____ Given data

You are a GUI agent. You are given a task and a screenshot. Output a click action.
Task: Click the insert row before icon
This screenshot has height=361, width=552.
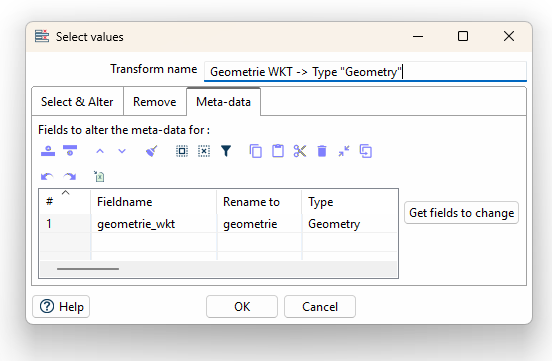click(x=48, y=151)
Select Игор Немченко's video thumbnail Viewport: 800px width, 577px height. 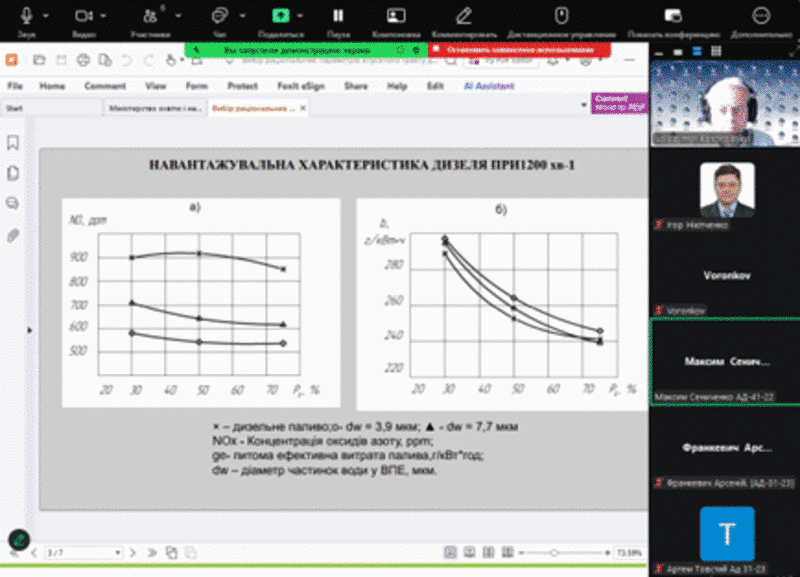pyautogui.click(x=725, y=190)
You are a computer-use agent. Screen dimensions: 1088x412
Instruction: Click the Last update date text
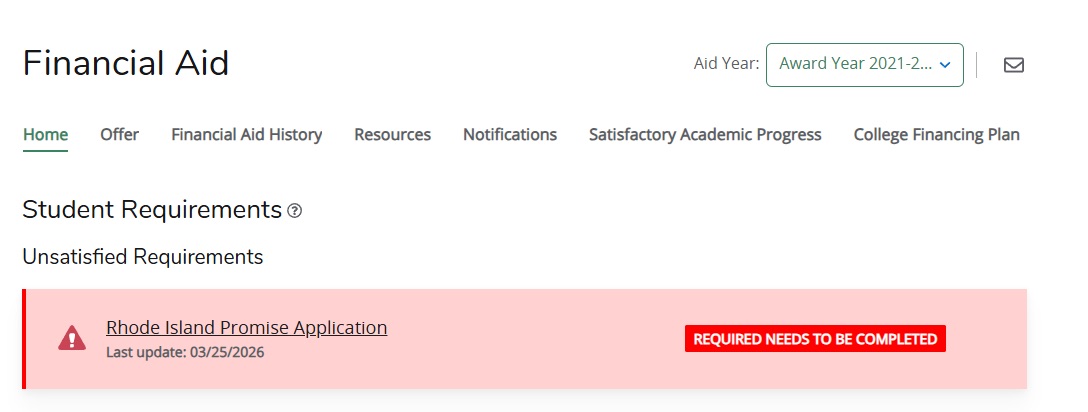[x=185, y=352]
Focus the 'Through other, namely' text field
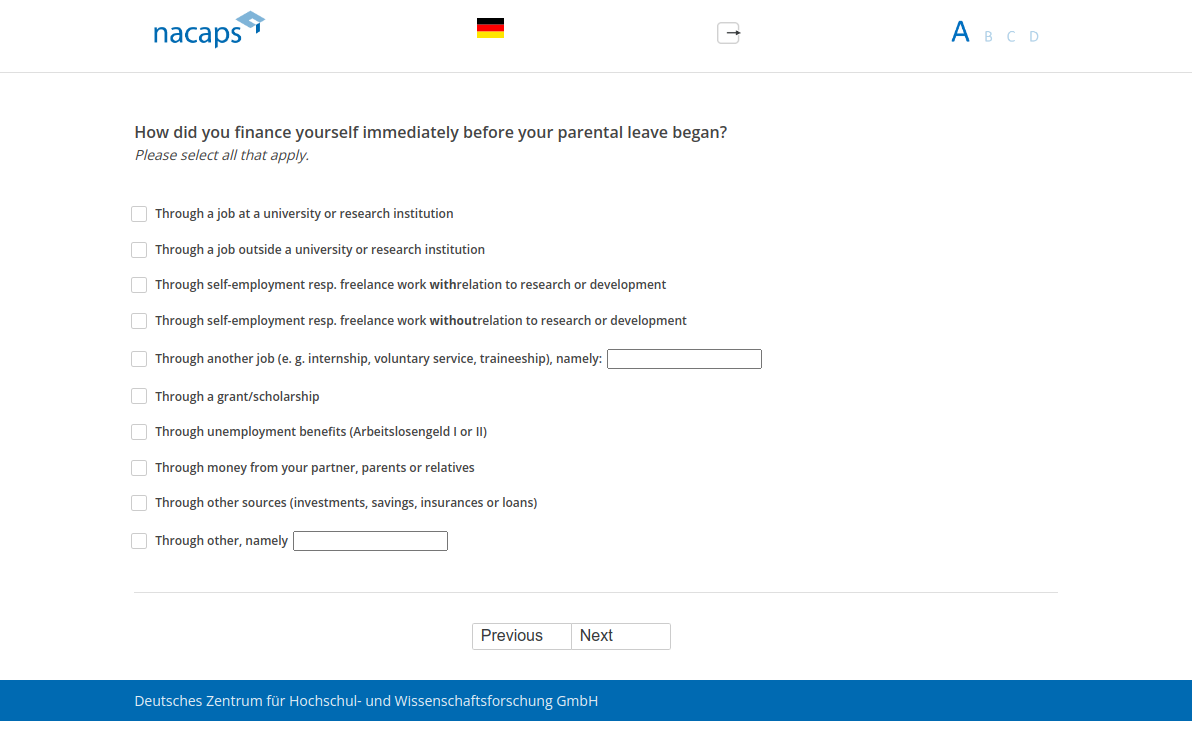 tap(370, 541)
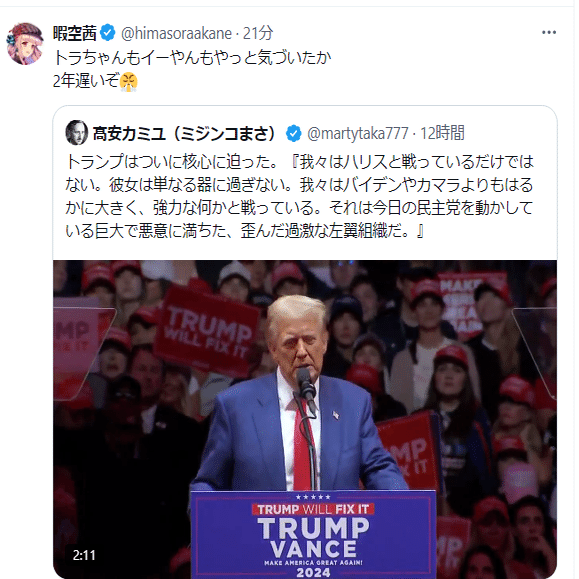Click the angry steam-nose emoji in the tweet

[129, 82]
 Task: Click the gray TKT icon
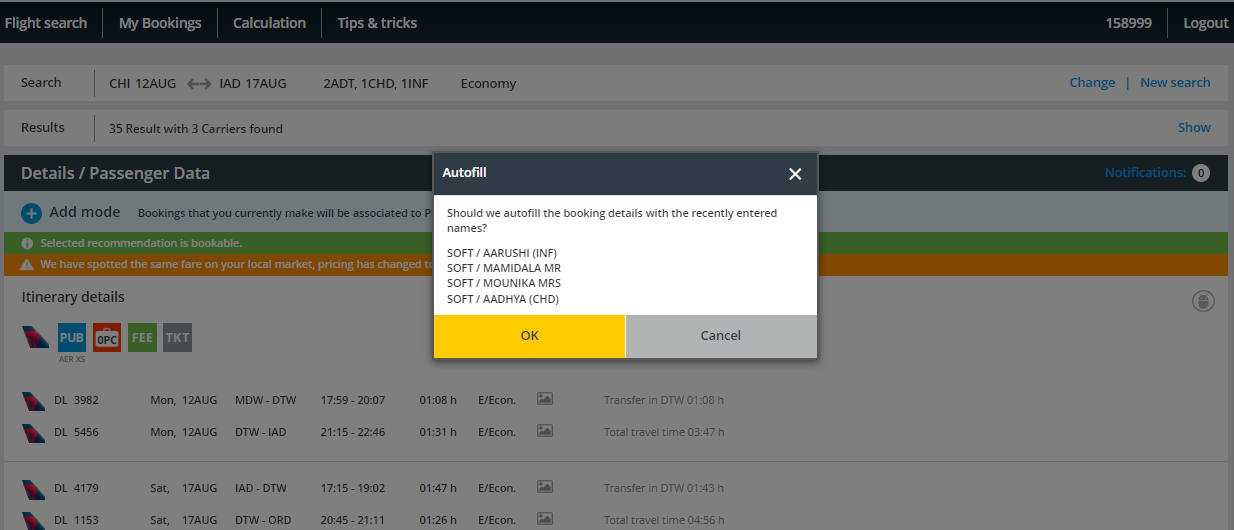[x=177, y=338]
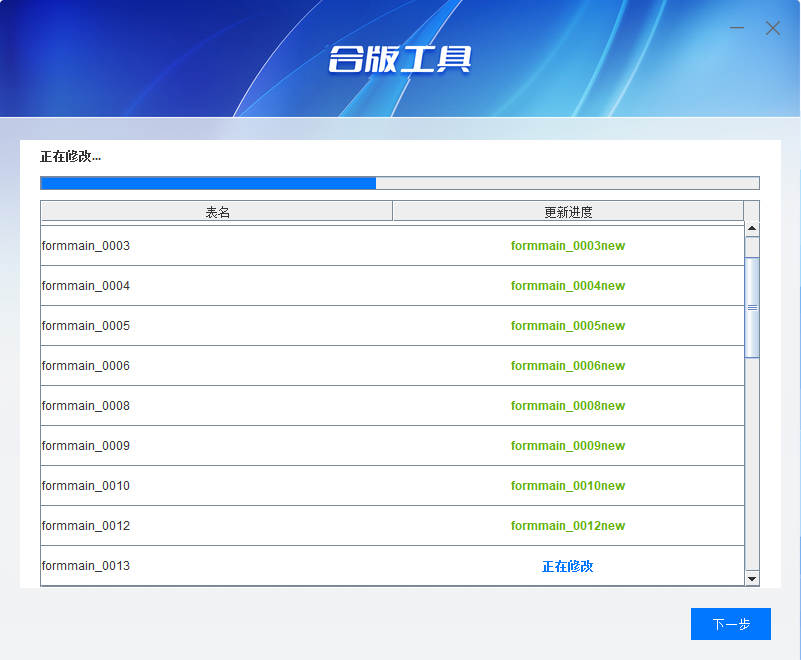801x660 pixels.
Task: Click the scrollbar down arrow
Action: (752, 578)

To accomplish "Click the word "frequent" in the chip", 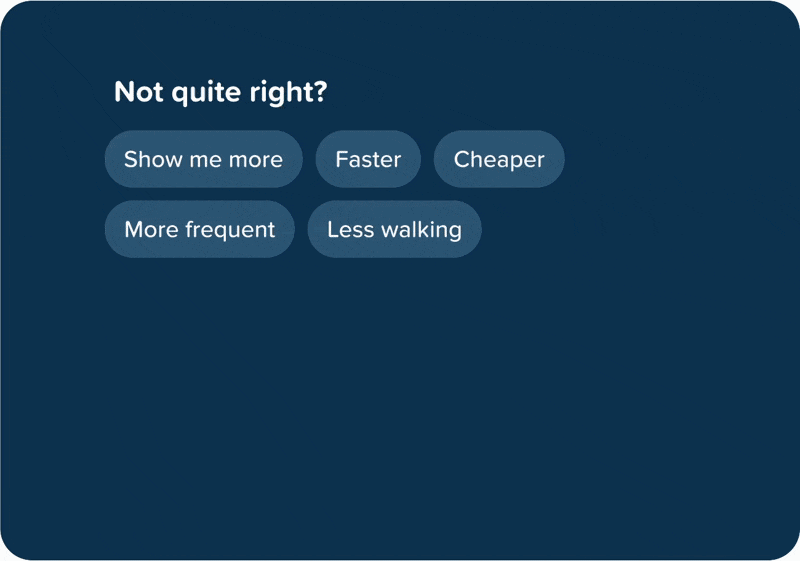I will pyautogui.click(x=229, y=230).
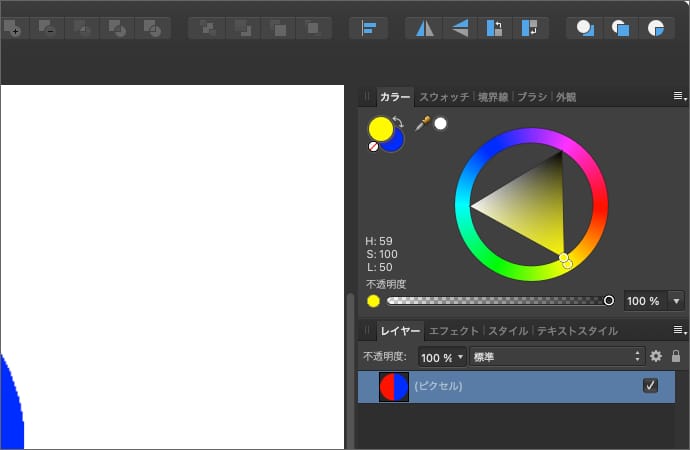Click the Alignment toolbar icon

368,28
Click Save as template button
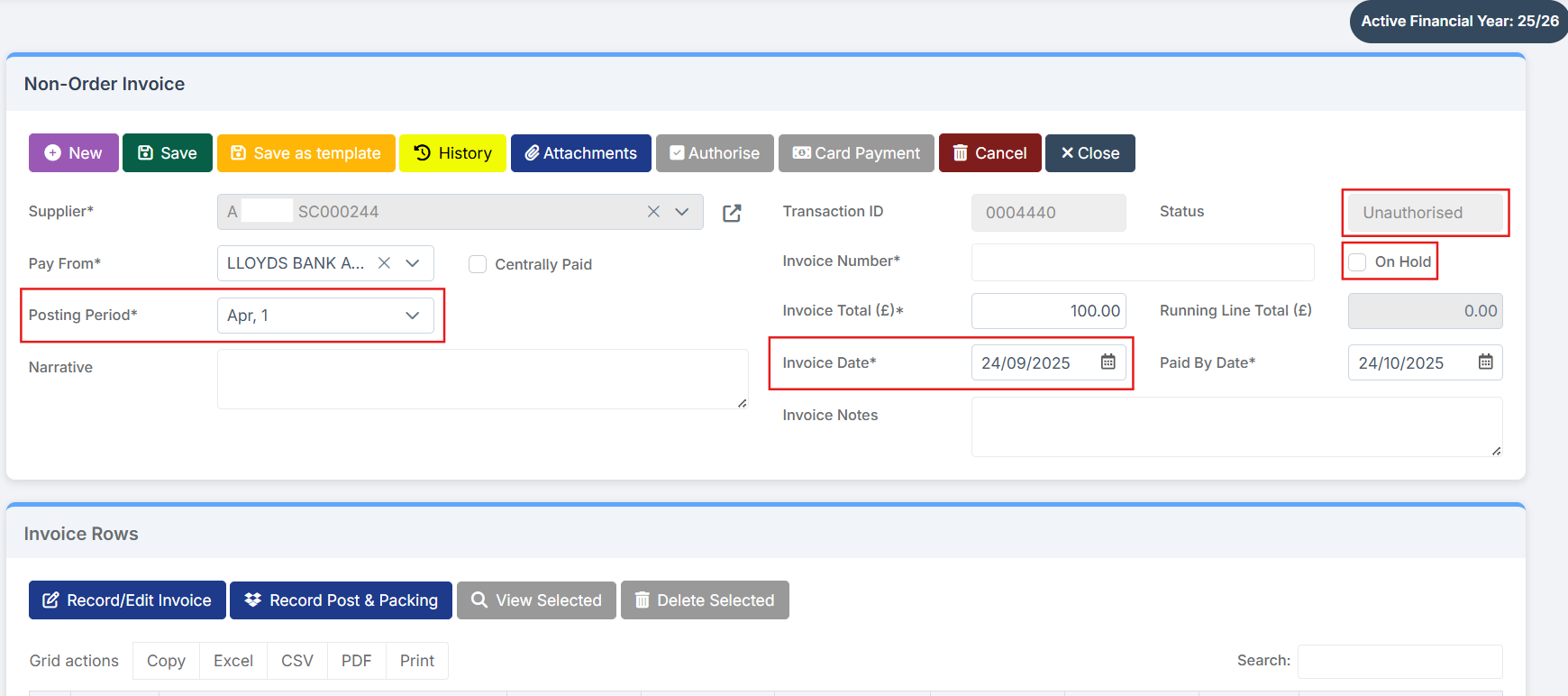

________

- _Task description_: Take every line above that includes "agent" and list it.

- _Answer section_:
You are a GUI agent. You are given a task and a screenshot. Output a click action.
You are a computer-use agent. Screen dimensions: 1088x412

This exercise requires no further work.